Sicilia, approvato il Ddl contro la povertà e l’esclusione sociale: “Sì” unanime all’Ars

Sicilia, approvato il Ddl contro la povertà e l’esclusione sociale: “Sì” unanime all’Ars

PALERMO – È arrivato unanime il all’Ars per l’approvazione della legge sulla povertà. “Ringrazio l’Assemblea regionale siciliana per il voto unanime con cui è stato approvato il disegno di legge contro la povertà e l’esclusione sociale. Un ringraziamento particolare a tutti i capigruppo e, inoltre, al Dottore Emiliano Abramo, che ci ha dato un prezioso input per l’approvazione di questo disegno di legge per la lotta contro la povertà“, così il Presidente dell’Assemblea regionale siciliana, Gianfranco Miccichè, ha commentato l’approvazione della legge.

E ancora: “È un momento difficilissimo quello che stiamo vivendo e non sappiamo in autunno che situazione sociale ci ritroveremo, anche a causa dello sblocco dei licenziamenti. Ringrazio l’assessore alla Famiglia, Scavone e l’assessore all’Economia, Armao, per la disponibilità mostrata nei confronti di questo DDL. Oggi è uno di quei giorni in cui sono contento di essere Presidente dell’Ars”.

Dal canto suo, Emiliano Abramo commenta così quanto approvato dall’Assemblea Regionale che ha accolto pienamente l’appello lanciato da lui e dalla Comunità di Sant’Egidio per trovare forme di vicinanza concreta ai poveri e alle realtà caritatevoli che vivono nuove difficoltà a causa della pandemia ancora in corso.
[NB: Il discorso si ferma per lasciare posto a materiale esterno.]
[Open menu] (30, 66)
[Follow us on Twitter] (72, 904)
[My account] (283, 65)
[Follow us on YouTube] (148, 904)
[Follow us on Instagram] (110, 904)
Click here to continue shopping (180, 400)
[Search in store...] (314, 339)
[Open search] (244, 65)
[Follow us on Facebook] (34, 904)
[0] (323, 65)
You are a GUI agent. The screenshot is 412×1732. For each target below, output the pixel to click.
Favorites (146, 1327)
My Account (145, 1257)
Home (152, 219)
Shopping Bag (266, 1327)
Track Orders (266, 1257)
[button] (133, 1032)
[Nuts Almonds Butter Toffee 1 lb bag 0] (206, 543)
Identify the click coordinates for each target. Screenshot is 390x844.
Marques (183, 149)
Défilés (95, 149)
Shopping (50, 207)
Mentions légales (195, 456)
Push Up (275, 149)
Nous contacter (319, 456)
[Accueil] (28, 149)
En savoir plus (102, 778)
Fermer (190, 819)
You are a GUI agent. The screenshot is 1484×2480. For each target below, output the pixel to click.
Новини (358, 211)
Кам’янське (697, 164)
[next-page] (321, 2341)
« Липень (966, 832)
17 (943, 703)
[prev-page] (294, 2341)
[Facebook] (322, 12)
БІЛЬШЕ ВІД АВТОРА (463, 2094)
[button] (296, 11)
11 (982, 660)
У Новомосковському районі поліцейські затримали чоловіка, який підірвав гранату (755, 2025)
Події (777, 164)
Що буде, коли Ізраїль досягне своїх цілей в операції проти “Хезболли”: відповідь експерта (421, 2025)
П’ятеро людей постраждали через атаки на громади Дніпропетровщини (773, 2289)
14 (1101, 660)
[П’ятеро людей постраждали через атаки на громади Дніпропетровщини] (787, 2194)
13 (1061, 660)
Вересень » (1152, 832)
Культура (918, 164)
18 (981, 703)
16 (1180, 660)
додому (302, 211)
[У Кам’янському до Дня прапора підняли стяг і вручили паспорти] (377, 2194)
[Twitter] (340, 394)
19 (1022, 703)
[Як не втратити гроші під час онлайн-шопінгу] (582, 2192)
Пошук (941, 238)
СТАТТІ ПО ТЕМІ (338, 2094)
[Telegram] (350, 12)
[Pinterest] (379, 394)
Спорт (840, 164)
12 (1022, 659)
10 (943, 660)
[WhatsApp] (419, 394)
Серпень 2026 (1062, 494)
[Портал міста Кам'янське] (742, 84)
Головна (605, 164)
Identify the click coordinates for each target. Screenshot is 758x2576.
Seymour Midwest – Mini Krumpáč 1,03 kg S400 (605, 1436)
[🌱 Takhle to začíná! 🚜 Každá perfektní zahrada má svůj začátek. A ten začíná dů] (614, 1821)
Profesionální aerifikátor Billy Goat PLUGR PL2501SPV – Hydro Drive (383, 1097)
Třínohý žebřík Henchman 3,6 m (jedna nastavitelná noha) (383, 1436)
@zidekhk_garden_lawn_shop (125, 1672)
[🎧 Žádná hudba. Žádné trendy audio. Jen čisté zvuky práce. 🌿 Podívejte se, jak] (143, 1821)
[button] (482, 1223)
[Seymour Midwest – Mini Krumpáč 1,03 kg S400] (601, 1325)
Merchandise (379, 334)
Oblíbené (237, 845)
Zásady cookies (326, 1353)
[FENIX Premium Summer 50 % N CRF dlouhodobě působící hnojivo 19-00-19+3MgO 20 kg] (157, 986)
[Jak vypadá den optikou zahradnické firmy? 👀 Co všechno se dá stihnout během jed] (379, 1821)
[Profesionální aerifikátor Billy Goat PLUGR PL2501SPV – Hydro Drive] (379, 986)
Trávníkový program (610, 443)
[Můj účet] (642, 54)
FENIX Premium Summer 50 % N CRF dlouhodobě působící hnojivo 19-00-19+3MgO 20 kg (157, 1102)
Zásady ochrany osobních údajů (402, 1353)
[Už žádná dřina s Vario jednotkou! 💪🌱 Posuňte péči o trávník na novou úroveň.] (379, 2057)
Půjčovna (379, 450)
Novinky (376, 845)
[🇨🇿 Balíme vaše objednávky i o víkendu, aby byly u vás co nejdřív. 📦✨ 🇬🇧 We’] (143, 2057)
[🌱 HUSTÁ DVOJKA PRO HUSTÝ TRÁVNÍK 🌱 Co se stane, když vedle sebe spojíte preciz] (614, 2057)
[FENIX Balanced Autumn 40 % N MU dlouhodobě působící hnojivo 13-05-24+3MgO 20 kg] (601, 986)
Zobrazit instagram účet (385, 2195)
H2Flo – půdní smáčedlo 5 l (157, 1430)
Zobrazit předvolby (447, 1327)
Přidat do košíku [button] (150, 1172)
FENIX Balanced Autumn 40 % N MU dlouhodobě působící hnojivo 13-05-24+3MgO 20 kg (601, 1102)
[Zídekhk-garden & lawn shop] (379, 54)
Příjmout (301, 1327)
È una pagina di buona politica siciliana ricca di attori sanamente impegnati: dal presidente Miccichè che ha accolto il mio appello all’on. D’Agostino primo firmatario, dai deputati di maggioranza a quello di opposizione che hanno votato all’unanimità la legge, dall’assessore Scavone a tutto il governo che hanno attivato forme di dialogo responsabile e qualificato – dice Emiliano Abramo, che ha seguito come consulente i lavori -. Mi piace inoltre sottolineare come i lavori siano stati seguiti da oltre 100 realtà impegnate a servire i poveri in Sicilia. Unità politica e della società civile hanno caratterizzato un dialogo dove al centro ci sono gli altri ovvero i poveri. È una ricetta utile per il futuro, che ha appassionato anche la stampa nel raccontare una vicenda felice“.



Le parole di Angela Foti

Bene l’approvazione della legge – afferma Angela Foti, vicepresidente dell’Ars e deputata regionale di Attiva Sicilia – anche se si tratta di una goccia nel mare della crisi. Adesso, occorre affrontare quella che è l’emergenza principale delle famiglie, cioè la crisi da sovraindebitamento incolpevole.

Il gruppo di Attiva Sicilia ha presentato un disegno di legge che propone di istituire due tipologie di Fondi, presso Irfis, con l’obiettivo di sostenere le spese di accesso alle procedure previste dalla cosiddetta ‘legge salva-suicidi’. Molte famiglie e imprese, infatti, pur avendo i requisiti per accedere ai benefici della legge si trovano in uno stato di disagio economico tale che non gli permetter di farlo. I due fondi, uno di rotazione per imprese e professionisti e uno a fondo perduto per consumatori e famiglie, puntano proprio a sostenere i soggetti nella prima fase di richiesta”.

L’intervento di Marianna Caronia

È bene che si sia approvata una legge contro la povertà e che coinvolge il terzo settore e il volontariato, ma queste somme potevano essere già spese da più di un anno e sopratutto ora si dovrà capire quali saranno i criteri burocratici di applicazione.

Se si ripeteranno gli errori di iperburocrazia e formalità già visti con la norma sui buoni spesa (che infatti in larga parte sono rimasti inutilizzati), rischiamo che le norme appena votate restino l’ennesima buona idea non realizzata“. Lo ha dichiarato Marianna Caronia, commentando il voto con cui l’Assemblea Regionale Siciliana ha approvato nel pomeriggio la nuova legge per il contrasto alla povertà.